- [DOCUMENT EXTRACT]
>>

The chief objection to this theory is that it is very difficult to believe that nobody would have seen this diabolical behaviour if it really occurred. I have no convincing explanation for this. There are different races of swallow in different parts of the world. It is known that the Spanish race differs from, for example, the British one, in certain respects. The Spanish race has not been subjected to the same degree of intensive observation as the British one, and I suppose it is just conceivable that fratricide occurs but has been overlooked.
My reason for suggesting such an improbable idea as the fratricide hypothesis here is that I want to make a general point. This is that the ruthless behaviour of a baby cuckoo is only an extreme case of what must go on in any family. Full brothers are more closely related to each other than a baby cuckoo is to its foster brothers, but the difference is only a matter of degree. Even if we cannot believe that outright fratricide could evolve, there must be numerous lesser examples of selfishness where the cost to the child, in the form of losses to his brothers and sisters, is outweighed, more than two to one, by the benefit to himself. In such cases, as in the example of weaning time, there is a real conflict of interest between parent and child.
Who is most likely to win this battle of the generations? R. D. Alexander has written an interesting paper in which he suggests that there is a general answer to this question. According to him the parent will always win. Now if this is the case, you have been wasting
your
time reading this chapter. If Alexander is right, much that is of interest follows. For instance, altruistic behaviour could evolve, not because of benefit to the genes of the individual himself, but solely because of benefit to his parents' genes. Parental manipulation, to use Alexander's term, becomes an alternative evolutionary cause of altruistic behaviour, independent of straightforward kin selection. It is therefore important that we examine Alexander's reasoning, and convince ourselves that we understand why he is wrong. This should really be done mathematically, but we are avoiding explicit use of mathematics in this book, and it is possible to give an intuitive idea of what is wrong with Alexander's thesis.
His fundamental genetic point is contained in the following abridged quotation. 'Suppose that a juvenile ... cause(s) an uneven distribution of parental benefits in its own favor, thereby reducing the mother's own overall reproduction. A gene which in this fashion improves an individual's fitness when it is a juvenile cannot fail to lower its fitness more when it is an adult, for such mutant genes will be present in an increased proportion of the mutant individual's offspring.' The fact that Alexander is considering a newly mutated gene is not fundamental to the argument. It is better to think of a rare gene inherited from one of the parents. 'Fitness' has the special technical meaning of reproductive success. What Alexander is basically saying is this. A gene that made a child grab more than his fair share when he was a child, at the expense of his parent's total reproductive output, might indeed increase his chances of surviving. But he would pay the penalty when he came to be a parent himself, because his own children would tend to inherit the same selfish gene, and this would reduce his overall reproductive success. He would be hoist with his own petard. Therefore the gene cannot succeed, and parents must always win the conflict.
Our suspicions should be immediately aroused by this argument, because it rests on the assumption of a genetic asymmetry which is not really there. Alexander is using the words 'parent' and 'offspring' as though there was a fundamental genetic difference between them. As we have seen, although there are practical differences between parent and child, for instance parents are older than children, and children come out of parents' bodies, there is really no fundamental genetic asymmetry. The relatedness is 50 per cent, whichever way round you look at it. To illustrate what I mean, I am going to repeat Alexander's words, but with 'parent', 'juvenile' and other appropriate words reversed. 'Suppose that a parent has a gene that tends to cause an even distribution of parental benefits. A gene which in this fashion improves an individual's fitness when it is a parent could not fail to have lowered its fitness more when it was a juvenile.' We therefore reach the opposite conclusion to Alexander, namely that in any parent/offspring conflict, the child must win!

<<

Records from a collection:
>>

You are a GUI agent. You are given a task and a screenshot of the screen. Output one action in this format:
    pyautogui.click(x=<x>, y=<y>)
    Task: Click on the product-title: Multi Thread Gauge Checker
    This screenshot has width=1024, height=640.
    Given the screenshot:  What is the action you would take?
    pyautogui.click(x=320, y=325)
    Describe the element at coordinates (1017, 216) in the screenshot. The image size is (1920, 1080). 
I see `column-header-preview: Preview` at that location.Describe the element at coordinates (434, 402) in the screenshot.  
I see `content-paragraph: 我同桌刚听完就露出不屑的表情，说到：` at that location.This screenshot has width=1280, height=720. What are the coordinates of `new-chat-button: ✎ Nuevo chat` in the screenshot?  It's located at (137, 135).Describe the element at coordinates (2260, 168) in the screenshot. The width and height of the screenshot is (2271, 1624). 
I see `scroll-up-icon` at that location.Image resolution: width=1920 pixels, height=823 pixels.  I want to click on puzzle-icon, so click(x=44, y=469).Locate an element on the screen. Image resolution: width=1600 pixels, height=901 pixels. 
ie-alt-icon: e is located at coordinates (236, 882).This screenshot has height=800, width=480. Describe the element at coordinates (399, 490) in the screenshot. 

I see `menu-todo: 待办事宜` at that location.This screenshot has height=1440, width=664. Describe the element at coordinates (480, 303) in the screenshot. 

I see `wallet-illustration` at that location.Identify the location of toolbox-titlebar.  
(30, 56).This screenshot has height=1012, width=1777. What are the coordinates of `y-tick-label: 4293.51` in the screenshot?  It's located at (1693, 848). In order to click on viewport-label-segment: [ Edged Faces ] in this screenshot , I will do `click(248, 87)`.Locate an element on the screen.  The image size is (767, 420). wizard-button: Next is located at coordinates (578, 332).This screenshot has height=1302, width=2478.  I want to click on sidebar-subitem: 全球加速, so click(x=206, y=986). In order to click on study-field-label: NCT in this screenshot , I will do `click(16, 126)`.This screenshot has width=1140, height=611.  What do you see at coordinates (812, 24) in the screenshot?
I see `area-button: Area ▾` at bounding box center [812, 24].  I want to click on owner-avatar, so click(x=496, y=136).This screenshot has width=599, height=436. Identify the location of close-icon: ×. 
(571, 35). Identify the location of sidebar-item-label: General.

<<

- [WHAT IS NEEDED] Quote the stretch of the passage on parent-offspring conflict from "My reason for" through "parent and child.".

- [REPLY]
My reason for suggesting such an improbable idea as the fratricide hypothesis here is that I want to make a general point. This is that the ruthless behaviour of a baby cuckoo is only an extreme case of what must go on in any family. Full brothers are more closely related to each other than a baby cuckoo is to its foster brothers, but the difference is only a matter of degree. Even if we cannot believe that outright fratricide could evolve, there must be numerous lesser examples of selfishness where the cost to the child, in the form of losses to his brothers and sisters, is outweighed, more than two to one, by the benefit to himself. In such cases, as in the example of weaning time, there is a real conflict of interest between parent and child.